A prototype autonomous shuttle will begin driverless navigation of a 2km route around the Greenwich Peninsula in London, UK, today. Using advanced sensors and state-of-the-art autonomy software to detect and avoid obstacles, the shuttle will be carrying members of the public as part of a research study contributing to the GATEway Project (Greenwich Automated Transport Environment).
The GATEway Project, led by the Transport Research Laboratory (TRL) and funded by government industry, is aiming to demonstrate the viability of automated vehicles for “last mile” mobility. Rather than more traditional automation, which tends towards robotising existing transport, the project looks instead to enable new forms of mobility in urban environments using automation.
“Last mile” mobility, as related to the project’s automation specifically, is focused on connecting existing transport hubs with residential and commercial areas using a zero-emission, low-noise transport system. It is hoped that the shuttle trial will enable the researchers to judge public acceptance of, and attitudes towards, driverless vehicles.
“This research is another milestone in the UK’s journey towards driverless vehicles and a vital step towards delivering safer, cleaner and more effective transport in our cities,” summarised Professor Nick Reed, academy director at TRL commented.
“It is critical that the public are fully involved as these technologies become a reality. The GATEway Project is enabling us to discover how potential users of automated vehicles respond to them so that the anticipated benefits to mobility can be maximised.
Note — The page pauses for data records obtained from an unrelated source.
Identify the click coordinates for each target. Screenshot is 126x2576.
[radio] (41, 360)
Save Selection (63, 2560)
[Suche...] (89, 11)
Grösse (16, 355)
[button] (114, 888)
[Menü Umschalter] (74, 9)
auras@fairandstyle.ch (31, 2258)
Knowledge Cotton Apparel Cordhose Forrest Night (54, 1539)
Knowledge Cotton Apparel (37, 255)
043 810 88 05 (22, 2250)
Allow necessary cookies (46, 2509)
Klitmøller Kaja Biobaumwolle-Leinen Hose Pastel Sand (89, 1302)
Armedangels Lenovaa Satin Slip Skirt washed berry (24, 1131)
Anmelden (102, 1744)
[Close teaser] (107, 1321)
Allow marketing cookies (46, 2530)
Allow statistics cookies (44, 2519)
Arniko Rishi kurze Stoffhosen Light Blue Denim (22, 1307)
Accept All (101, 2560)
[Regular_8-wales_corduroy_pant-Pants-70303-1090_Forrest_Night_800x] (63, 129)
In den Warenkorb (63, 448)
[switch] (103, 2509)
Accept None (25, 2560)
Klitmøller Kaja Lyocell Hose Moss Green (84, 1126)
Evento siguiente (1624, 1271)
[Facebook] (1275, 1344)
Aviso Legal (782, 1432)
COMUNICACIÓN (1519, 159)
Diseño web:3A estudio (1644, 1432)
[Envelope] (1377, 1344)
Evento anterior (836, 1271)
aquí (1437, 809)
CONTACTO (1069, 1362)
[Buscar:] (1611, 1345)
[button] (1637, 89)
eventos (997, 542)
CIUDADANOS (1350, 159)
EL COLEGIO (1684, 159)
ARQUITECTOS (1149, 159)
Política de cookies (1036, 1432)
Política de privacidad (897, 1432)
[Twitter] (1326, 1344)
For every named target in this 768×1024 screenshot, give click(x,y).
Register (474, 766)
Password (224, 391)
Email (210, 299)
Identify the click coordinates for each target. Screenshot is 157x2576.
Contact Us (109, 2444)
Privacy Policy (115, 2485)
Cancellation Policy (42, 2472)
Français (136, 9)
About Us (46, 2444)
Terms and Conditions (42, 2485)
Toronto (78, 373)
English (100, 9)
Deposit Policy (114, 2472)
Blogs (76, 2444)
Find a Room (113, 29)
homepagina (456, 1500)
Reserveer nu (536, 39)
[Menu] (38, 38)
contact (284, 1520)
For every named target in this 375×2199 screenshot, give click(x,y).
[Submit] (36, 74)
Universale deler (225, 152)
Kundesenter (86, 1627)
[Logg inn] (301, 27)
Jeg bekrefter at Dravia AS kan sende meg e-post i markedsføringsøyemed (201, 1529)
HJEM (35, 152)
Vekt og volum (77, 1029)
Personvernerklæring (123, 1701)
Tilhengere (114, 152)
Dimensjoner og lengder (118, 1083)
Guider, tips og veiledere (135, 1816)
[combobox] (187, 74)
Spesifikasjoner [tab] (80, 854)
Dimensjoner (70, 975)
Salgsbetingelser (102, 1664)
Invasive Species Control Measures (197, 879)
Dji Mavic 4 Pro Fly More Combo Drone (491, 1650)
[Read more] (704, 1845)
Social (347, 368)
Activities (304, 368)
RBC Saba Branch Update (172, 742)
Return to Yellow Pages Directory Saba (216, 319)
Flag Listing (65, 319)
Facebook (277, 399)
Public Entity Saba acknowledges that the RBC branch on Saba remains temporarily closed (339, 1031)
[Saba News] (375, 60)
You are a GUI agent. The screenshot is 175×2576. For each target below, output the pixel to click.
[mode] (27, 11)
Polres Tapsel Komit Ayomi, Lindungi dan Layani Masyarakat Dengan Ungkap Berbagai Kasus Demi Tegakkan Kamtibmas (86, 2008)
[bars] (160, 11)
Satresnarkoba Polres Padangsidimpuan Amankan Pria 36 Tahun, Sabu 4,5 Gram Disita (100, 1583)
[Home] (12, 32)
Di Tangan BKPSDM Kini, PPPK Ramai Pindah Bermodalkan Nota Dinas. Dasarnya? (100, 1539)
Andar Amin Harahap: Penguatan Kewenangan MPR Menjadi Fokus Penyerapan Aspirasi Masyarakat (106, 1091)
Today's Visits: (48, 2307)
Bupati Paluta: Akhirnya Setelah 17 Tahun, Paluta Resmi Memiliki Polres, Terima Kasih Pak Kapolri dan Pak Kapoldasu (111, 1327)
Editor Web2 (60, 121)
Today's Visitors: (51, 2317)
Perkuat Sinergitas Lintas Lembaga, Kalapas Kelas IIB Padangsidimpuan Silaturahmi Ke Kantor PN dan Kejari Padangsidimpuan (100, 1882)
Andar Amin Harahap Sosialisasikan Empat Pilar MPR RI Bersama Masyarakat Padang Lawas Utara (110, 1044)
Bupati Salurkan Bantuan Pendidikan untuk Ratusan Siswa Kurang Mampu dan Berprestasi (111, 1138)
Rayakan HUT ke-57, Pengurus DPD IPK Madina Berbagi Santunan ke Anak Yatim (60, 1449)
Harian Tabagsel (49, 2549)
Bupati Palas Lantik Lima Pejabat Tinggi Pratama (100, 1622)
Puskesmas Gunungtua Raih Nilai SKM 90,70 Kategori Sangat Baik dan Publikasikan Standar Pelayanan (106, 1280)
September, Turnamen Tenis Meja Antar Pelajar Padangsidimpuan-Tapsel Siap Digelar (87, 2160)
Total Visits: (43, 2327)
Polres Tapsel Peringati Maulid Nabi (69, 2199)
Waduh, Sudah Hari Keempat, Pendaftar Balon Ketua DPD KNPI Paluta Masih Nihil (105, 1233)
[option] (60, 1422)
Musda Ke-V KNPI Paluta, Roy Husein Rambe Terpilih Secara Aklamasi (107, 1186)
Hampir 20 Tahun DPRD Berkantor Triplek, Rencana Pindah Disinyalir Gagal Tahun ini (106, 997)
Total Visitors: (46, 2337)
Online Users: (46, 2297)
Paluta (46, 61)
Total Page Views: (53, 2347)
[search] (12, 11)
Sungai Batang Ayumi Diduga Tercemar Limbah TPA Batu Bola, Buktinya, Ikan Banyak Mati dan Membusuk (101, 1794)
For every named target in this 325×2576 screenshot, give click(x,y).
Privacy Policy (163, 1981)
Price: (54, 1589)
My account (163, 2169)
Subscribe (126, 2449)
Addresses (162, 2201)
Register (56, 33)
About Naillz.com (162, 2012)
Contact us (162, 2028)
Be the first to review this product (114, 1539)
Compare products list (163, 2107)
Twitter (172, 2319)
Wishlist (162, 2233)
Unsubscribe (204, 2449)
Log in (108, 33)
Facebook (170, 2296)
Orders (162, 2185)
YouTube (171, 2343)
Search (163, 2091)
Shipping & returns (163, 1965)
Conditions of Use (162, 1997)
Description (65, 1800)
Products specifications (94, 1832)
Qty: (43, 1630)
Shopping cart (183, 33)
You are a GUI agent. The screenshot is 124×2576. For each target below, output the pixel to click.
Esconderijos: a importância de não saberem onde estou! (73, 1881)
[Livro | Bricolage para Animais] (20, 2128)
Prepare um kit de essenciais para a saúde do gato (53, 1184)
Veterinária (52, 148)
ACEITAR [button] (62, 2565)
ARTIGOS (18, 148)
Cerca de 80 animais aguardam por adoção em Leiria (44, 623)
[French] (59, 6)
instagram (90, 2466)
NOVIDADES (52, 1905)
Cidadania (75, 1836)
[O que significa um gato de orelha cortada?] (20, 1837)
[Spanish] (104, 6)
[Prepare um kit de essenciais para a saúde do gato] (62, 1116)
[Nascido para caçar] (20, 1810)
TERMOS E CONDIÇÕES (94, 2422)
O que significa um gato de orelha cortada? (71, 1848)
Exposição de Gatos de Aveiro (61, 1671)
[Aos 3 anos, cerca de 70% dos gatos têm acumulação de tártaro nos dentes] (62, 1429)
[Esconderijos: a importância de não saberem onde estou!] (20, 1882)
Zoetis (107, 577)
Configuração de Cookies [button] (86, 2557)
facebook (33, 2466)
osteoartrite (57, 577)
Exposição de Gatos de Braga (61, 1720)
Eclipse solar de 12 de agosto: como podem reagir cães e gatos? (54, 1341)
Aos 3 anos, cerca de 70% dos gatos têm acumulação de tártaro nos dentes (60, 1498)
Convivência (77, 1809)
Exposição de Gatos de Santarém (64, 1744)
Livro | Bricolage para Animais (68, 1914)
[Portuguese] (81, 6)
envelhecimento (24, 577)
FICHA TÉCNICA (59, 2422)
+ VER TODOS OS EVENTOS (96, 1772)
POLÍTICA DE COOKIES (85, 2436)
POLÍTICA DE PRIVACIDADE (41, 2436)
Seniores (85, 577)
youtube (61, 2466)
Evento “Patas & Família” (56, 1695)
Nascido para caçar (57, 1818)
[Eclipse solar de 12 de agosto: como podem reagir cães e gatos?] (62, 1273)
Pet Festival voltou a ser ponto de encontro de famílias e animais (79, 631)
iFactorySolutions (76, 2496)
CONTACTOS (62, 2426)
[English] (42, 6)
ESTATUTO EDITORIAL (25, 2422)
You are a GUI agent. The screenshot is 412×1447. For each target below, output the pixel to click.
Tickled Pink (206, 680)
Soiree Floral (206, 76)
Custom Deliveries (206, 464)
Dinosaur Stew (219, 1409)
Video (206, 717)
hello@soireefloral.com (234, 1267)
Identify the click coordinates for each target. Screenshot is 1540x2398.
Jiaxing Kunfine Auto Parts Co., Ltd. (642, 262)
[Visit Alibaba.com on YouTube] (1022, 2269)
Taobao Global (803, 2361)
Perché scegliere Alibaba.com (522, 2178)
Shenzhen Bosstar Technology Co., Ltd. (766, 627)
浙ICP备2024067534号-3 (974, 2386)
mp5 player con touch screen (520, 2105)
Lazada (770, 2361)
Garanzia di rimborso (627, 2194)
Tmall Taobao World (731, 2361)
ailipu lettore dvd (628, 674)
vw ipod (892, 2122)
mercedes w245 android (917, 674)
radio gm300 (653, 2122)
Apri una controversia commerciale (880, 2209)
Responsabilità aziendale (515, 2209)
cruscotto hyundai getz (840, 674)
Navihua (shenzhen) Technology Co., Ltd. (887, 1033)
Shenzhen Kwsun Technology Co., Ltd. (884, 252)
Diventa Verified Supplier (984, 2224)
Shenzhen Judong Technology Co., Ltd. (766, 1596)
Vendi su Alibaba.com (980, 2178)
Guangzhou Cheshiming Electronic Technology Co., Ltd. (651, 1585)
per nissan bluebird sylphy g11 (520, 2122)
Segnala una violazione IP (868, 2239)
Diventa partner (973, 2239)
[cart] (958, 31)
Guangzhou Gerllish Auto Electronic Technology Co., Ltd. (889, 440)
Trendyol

We see automated vehicles as a practical solution to delivering safe, clean, accessible and affordable last-mile mobility.”
Focusing on the aspect of public perception, participants will be involved before and after the shuttle ride. Residents and visitors to the Peninsula will also be invited to leave feedback via an interactive map. Beyond a test of the technology itself, significant in enabling the UK as a leader in automated technology, the research aims to provide sociological insight into one of the biggest changes in mobility in recent history.
The shuttle itself uses a state-of-the-art autonomy software system called Selenium, which enables real time, robust navigation, planning, and perception in dynamic environments. Selenium is described as “a vehicle-agnostic, sensor-agnostic autonomy solution”, meaning that it is designed for use across a wide range of vehicles, making use of onboard sensors to locate itself in its map, perceive and track dynamic obstacles around it, and plan a safe obstacle-free trajectory to the goal.
Operating without any reliance on GPS, the shuttle uses high data-rate 3D laser range finders for obstacle detection and tracking, and an additional safety curtain is used in order to maximise safety. A safety steward will be on-board at all times in compliance with automated vehicle testing practices.
The shuttle trial is one of a number of GATEway Project studies currently taking part to assess public reaction to automated vehicles in the UK.